Eriksson’s goals came in all different ways. His first was a pass below the hash marks that played pinball and wound up bouncing off a Wild defender’s skate and into in the back of the net. Next was a result of driving to the net paying off as a loose puck found the skate, then stick, of Eriksson, his fifth power play tally of the season. Capping off the hat-trick was the beautiful execution of a tick-tack-toe pass with David Krejci.
Whether Julien’s message about being better was heard by the team remains to be seen, but it’s clear at least one Bruin in Eriksson got the message.
Loud and clear it appears.
“I think we had a much better team game. We were playing a little bit smarter and harder, we managed the puck a little bit more, and I think we had a pretty good game so hopefully we can keep building on the good things we’re doing and get it for the next game and then get ready for that.”
Unfairly, for as long as Eriksson is in a Bruins uniform he will be linked to Tyler Seguin. You know Seguin, that guy who was drafted second overall by the Bruins only to be traded to Dallas in a deal centered around Eriksson. With 85 goals since leaving Boston and many ups and downs from Eriksson, many still scratch their head wondering why Seguin no longer calls Boston home.

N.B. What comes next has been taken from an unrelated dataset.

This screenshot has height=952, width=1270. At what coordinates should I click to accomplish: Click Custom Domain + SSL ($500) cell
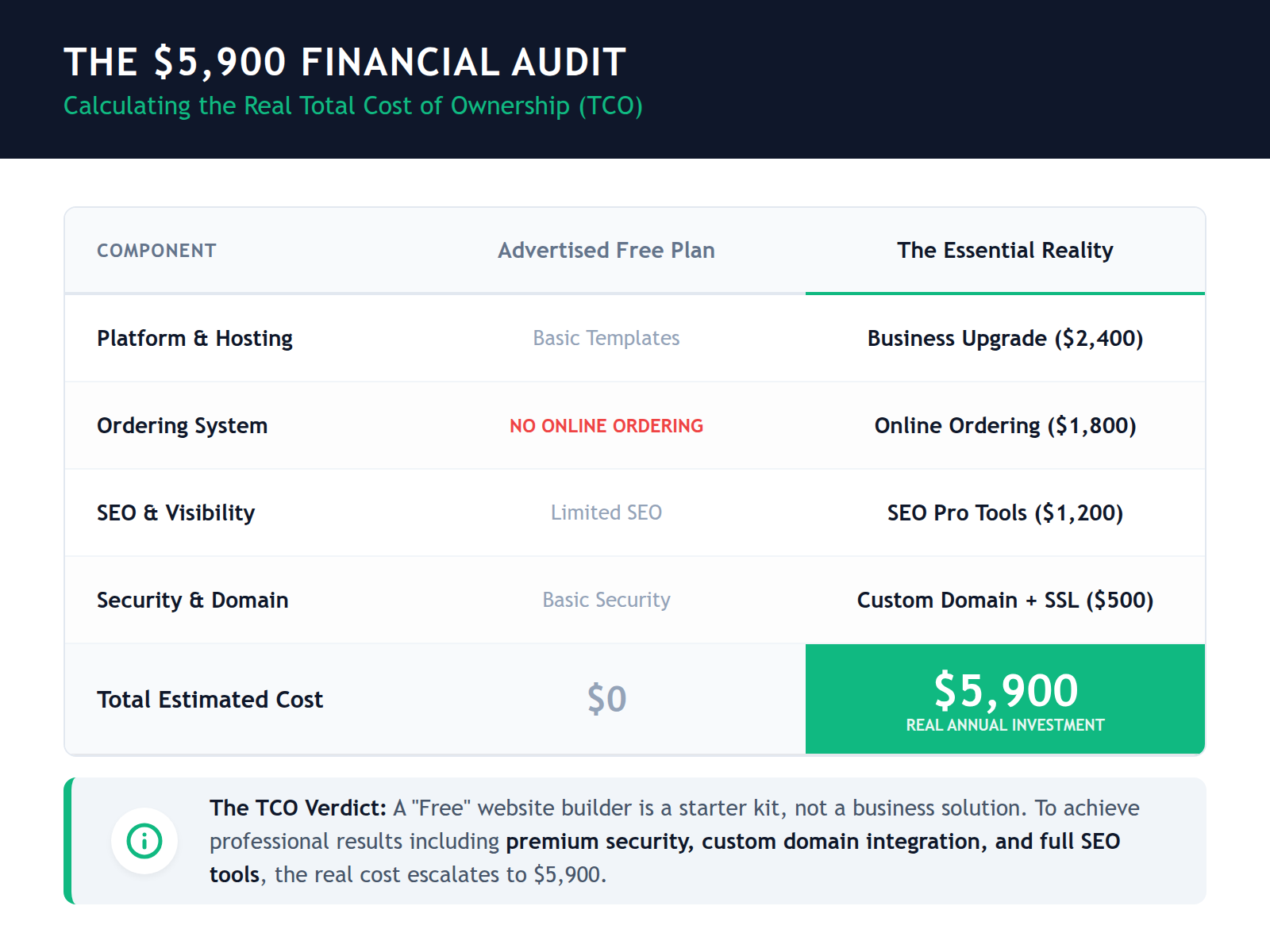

“Yeah, there’s been a lot of talk about that through the years and it’s nothing I try to think about. Of course he’s a great player, he’s playing real well,” Eriksson said about comparisons to Seguin. “We’re a little different as players and I’m just trying to focus on my game here and try to get better and try to help my team as much as I can.”
Julien doesn’t want to hear about the comparisons any more either, one can’t blame him. “He’s not the same player as Tyler is, and the comparisons are not right. We shouldn’t be comparing those two players. They’re two different players.”
Speaking of trades, where do the Bruins and Eriksson go from here?
Skating in the final season of a six-year contract, Eriksson is a pending unrestricted free agent this summer. Hitting unrestricted free agency for the first time in his career, Eriksson is due for a nice little raise. Will he get it in Boston?
With a current cap hit of $4.25 million per season, Eriksson should fetch around $5-6 million in his next deal. As Don Sweeney looks to mold the Bruins into his vision of the team, it’s still unknown how and if Eriksson fits in that vision. Now fully healthy for the first time as a Bruin, Eriksson has been the Bruins most consistent forward this season and has found success playing on a line with Krejci.
The Bruins won’t be taking home the Stanley Cup this season, let’s be honest. Can they make the playoffs? Sure. Can they steal a first round series against a better team? Absolutely. Could they get a good return by trading Eriksson before seasons end? No doubt about it.
As the season continues to unfold and teams realize what their true needs are, rental players become more valuable.
If Sweeney and company either a) realize they won’t be able to afford Eriksson’s asking price or b) decide Eriksson is not part of their future, they should immediately start the bidding war. There are more than a handful of teams out there that would love to acquire a top-six forward as the playoff push heats up.
Keep firing them in, Loui. One way or another it’s benefiting you and it’s benefiting the Bruins.
When was the last hat trick at TD Garden you ask? Just over two weeks ago. And who was that by? Tyler Seguin.